WORKING DATA:
>> start

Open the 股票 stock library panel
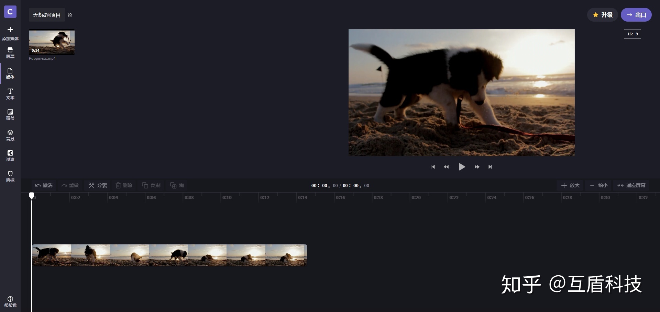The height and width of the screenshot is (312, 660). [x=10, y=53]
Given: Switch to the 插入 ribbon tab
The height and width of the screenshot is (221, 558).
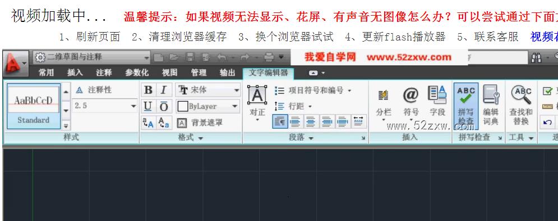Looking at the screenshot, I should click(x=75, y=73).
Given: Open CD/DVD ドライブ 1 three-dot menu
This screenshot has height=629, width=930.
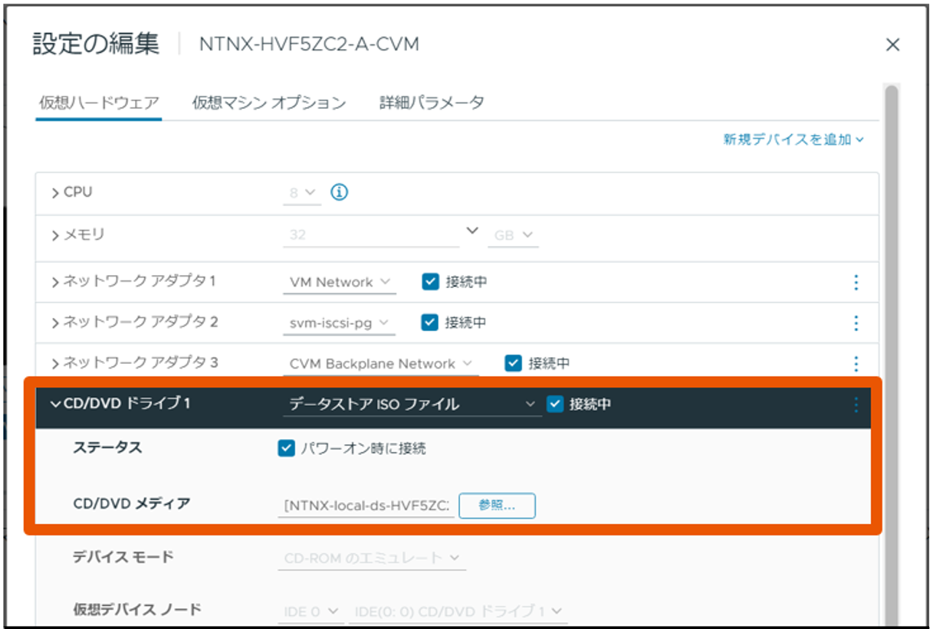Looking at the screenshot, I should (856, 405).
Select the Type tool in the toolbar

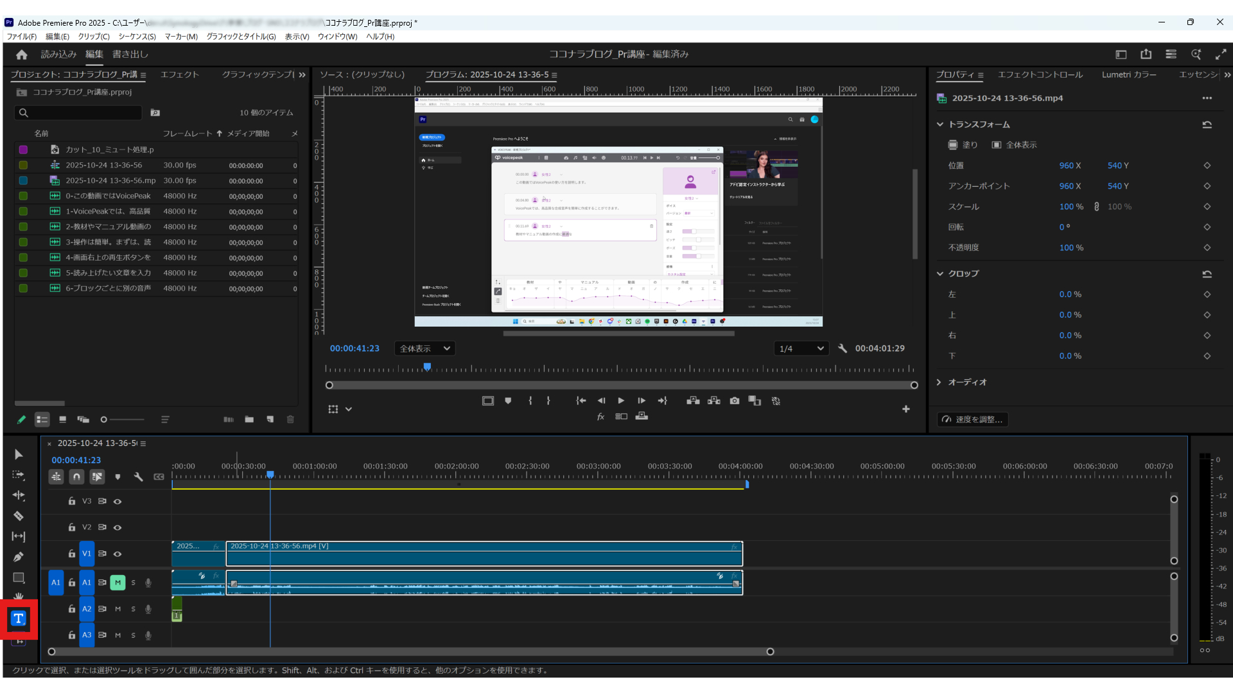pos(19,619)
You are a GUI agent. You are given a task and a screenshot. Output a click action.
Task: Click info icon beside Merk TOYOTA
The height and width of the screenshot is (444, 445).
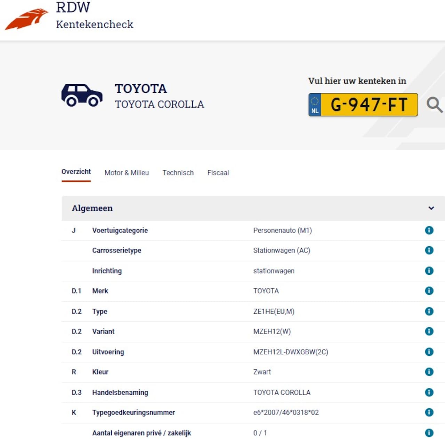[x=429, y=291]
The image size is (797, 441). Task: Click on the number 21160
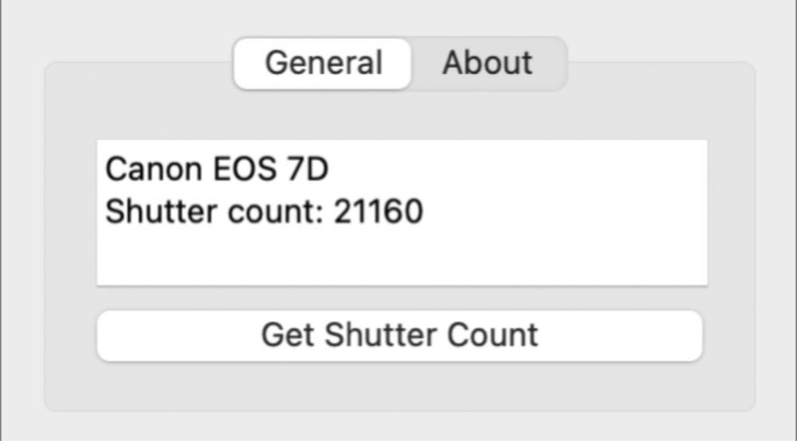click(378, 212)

>> end
>> start

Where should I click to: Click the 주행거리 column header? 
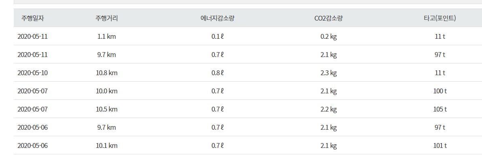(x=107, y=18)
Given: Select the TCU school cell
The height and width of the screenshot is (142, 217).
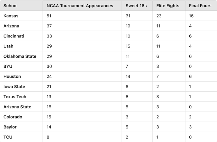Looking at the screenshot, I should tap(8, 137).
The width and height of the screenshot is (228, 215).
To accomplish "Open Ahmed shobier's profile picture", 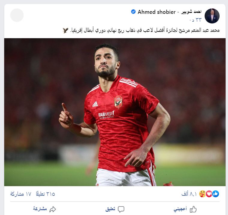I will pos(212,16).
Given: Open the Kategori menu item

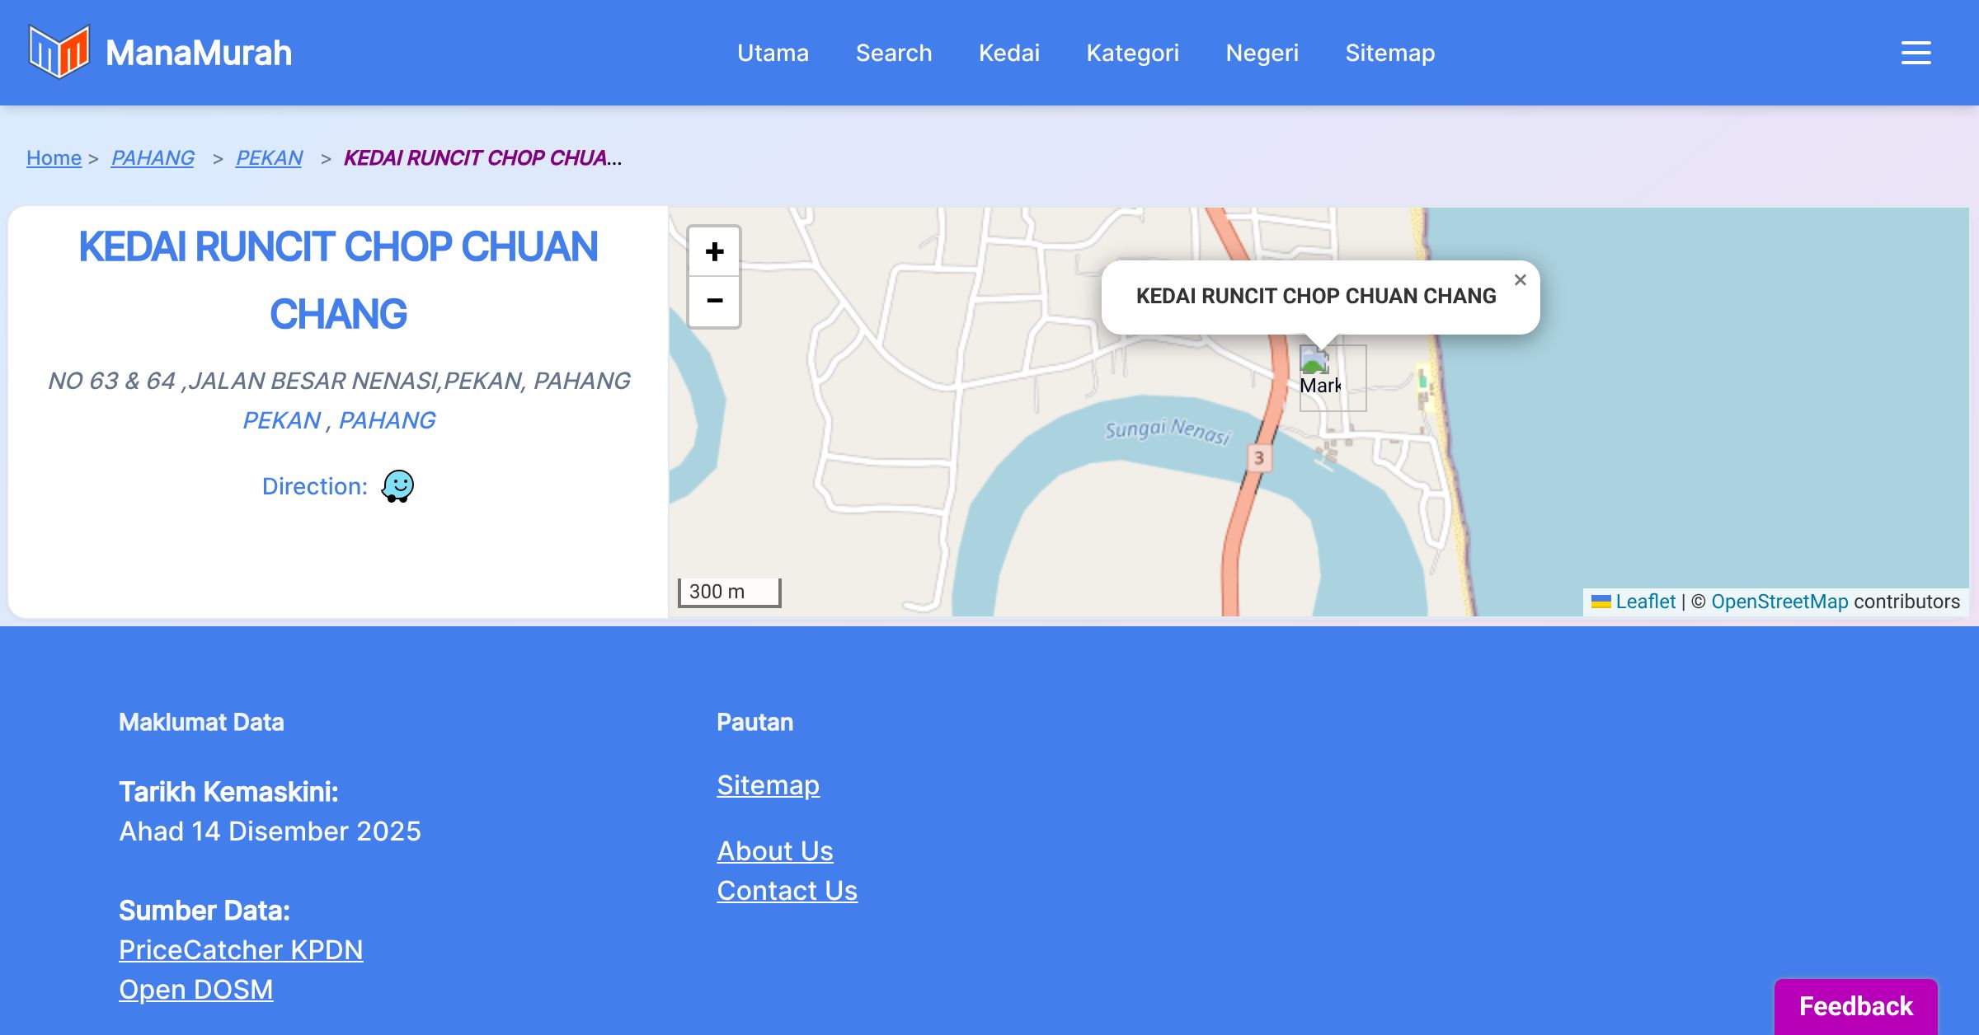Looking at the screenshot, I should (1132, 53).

>> end

TASK GOAL:
Reproduce the listing verbatim, starting at the line that contains "Open the 股票 stock library panel" and ending after the line that contains "click(378, 212)". Omit the pictures from your output.

EXERCISE RESULT:
Open the 股票 stock library panel
The height and width of the screenshot is (312, 660). [x=10, y=53]
Given: Switch to the 插入 ribbon tab
The height and width of the screenshot is (221, 558).
Looking at the screenshot, I should click(x=75, y=73).
Given: Open CD/DVD ドライブ 1 three-dot menu
This screenshot has height=629, width=930.
Looking at the screenshot, I should (856, 405).
Select the Type tool in the toolbar

pos(19,619)
You are a GUI agent. You are given a task and a screenshot. Output a click action.
Task: Click info icon beside Merk TOYOTA
The height and width of the screenshot is (444, 445).
[x=429, y=291]
The image size is (797, 441). Task: Click on the number 21160
click(378, 212)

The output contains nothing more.